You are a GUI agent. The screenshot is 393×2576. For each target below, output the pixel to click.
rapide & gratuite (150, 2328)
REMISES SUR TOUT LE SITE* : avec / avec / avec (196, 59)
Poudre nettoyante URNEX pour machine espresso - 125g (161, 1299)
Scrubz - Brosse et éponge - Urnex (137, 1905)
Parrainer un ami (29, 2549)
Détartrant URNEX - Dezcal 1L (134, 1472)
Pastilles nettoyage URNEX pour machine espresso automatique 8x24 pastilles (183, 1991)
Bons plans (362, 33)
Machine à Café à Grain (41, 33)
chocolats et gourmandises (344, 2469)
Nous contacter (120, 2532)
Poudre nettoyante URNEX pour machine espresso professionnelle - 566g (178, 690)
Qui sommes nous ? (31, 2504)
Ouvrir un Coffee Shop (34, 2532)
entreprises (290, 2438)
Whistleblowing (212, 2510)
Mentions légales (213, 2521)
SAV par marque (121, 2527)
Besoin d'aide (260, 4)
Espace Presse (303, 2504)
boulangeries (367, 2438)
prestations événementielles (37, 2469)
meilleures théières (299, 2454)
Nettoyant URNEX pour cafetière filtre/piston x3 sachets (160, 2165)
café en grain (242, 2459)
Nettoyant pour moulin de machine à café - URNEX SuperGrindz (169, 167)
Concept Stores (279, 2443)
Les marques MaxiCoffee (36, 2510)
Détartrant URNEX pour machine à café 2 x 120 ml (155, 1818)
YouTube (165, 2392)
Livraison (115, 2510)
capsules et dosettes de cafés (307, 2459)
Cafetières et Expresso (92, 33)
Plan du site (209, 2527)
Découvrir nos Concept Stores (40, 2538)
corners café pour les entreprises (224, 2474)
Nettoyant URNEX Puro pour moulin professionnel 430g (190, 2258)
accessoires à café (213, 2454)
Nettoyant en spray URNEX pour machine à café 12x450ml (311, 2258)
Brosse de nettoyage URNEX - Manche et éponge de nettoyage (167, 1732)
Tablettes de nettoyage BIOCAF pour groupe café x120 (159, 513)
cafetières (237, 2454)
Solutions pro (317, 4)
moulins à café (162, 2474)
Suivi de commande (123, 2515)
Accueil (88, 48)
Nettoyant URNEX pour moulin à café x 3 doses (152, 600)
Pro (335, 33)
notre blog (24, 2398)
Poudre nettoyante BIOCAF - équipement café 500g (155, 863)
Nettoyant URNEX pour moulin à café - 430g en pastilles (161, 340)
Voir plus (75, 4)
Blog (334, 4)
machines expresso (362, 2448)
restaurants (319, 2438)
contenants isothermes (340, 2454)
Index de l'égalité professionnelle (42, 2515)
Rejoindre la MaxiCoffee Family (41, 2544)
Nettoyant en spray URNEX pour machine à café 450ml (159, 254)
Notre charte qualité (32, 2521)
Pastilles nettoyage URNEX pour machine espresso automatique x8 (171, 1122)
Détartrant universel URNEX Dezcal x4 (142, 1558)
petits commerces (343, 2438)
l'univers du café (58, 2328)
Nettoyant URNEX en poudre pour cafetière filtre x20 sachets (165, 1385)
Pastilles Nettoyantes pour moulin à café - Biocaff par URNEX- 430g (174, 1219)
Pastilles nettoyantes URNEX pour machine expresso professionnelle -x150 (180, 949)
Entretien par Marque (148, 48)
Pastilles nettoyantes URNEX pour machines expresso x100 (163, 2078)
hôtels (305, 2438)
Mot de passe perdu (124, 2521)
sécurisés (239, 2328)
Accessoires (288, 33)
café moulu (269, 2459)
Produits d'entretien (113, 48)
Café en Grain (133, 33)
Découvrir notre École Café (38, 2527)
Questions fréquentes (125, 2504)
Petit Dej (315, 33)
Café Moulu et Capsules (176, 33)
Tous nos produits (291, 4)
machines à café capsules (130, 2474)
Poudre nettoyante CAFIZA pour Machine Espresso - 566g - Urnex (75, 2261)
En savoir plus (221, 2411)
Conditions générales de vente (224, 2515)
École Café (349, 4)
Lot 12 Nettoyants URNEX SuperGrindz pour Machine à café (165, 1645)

■ ■ ■ ■ ■ ■ ■

YOUR ASSIGNMENT: Give back exactly the lines of the listing above that run from the line with "Cafetières et Expresso (92, 33)" to the line with "Nettoyant en spray URNEX pour machine à café 12x450ml", inclusive.

SOLVED PROBLEM:
Cafetières et Expresso (92, 33)
Plan du site (209, 2527)
Découvrir nos Concept Stores (40, 2538)
corners café pour les entreprises (224, 2474)
Nettoyant URNEX Puro pour moulin professionnel 430g (190, 2258)
accessoires à café (213, 2454)
Nettoyant en spray URNEX pour machine à café 12x450ml (311, 2258)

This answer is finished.